● **Work to complete**: The word "agent" marks the lines to copy; find all of them in the entries below.

── Available data

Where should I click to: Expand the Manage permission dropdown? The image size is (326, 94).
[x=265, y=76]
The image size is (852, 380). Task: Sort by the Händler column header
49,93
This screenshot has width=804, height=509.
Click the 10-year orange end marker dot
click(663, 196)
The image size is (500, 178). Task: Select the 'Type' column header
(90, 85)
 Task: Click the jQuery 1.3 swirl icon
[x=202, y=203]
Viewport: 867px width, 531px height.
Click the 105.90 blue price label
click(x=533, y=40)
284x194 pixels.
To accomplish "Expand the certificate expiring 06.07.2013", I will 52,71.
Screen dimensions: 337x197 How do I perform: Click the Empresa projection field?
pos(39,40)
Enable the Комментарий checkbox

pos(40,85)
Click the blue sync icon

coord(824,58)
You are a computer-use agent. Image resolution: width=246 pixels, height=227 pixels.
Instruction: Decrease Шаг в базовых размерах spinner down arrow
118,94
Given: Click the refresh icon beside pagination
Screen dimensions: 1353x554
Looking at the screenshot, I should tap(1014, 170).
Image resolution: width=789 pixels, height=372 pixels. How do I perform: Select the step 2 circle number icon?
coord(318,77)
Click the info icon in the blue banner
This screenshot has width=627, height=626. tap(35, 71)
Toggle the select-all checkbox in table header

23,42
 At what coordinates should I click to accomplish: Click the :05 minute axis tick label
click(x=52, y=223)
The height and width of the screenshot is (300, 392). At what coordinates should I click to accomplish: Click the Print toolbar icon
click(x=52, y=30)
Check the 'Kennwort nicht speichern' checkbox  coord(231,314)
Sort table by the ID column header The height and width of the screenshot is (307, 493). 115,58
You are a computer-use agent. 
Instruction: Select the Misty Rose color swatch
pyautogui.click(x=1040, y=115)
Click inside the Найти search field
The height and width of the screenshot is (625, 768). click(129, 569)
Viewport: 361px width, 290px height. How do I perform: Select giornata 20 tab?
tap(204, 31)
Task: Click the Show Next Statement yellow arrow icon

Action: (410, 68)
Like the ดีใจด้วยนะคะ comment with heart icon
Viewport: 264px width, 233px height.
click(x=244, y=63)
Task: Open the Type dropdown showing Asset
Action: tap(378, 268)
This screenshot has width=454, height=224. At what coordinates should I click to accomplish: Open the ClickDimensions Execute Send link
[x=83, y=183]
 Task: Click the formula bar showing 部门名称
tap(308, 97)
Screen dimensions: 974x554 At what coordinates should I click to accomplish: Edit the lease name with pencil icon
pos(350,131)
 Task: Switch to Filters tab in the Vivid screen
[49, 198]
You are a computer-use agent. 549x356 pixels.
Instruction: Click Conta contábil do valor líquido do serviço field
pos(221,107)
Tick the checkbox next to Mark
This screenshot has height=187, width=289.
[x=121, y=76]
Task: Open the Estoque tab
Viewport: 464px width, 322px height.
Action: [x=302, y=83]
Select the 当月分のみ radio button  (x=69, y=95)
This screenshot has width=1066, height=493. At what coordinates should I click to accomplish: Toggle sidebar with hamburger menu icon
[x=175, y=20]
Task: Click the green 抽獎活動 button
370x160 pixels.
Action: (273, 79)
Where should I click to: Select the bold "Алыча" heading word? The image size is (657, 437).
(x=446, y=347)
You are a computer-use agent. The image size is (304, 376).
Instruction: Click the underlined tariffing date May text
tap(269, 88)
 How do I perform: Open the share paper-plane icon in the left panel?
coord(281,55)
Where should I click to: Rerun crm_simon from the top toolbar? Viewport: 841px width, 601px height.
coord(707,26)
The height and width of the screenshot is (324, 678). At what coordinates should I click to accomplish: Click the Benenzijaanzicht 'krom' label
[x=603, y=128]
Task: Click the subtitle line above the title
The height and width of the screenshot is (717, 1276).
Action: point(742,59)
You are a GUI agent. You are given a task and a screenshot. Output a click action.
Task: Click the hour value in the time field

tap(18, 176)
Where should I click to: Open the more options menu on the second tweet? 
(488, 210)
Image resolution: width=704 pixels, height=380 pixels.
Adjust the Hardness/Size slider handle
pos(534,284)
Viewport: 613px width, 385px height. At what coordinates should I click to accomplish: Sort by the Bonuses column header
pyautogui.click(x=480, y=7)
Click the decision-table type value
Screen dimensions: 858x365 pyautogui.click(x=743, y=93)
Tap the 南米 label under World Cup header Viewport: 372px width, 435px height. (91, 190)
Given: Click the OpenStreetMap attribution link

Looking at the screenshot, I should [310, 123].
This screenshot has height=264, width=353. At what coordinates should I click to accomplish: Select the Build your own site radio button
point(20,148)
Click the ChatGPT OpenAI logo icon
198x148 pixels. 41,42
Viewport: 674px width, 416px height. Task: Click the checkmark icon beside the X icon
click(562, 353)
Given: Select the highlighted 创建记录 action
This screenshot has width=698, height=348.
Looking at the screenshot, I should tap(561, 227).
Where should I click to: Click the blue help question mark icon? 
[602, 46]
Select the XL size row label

────

● **Written solution**:
You are a computer-use agent. Image resolution: width=246 pixels, height=227 pixels.
You are a computer-use agent. 
You are a computer-use agent. 549x356 pixels.
You are a computer-use agent. The image size is (304, 376).
You are a GUI agent. You are given a task and a screenshot. Output a click action.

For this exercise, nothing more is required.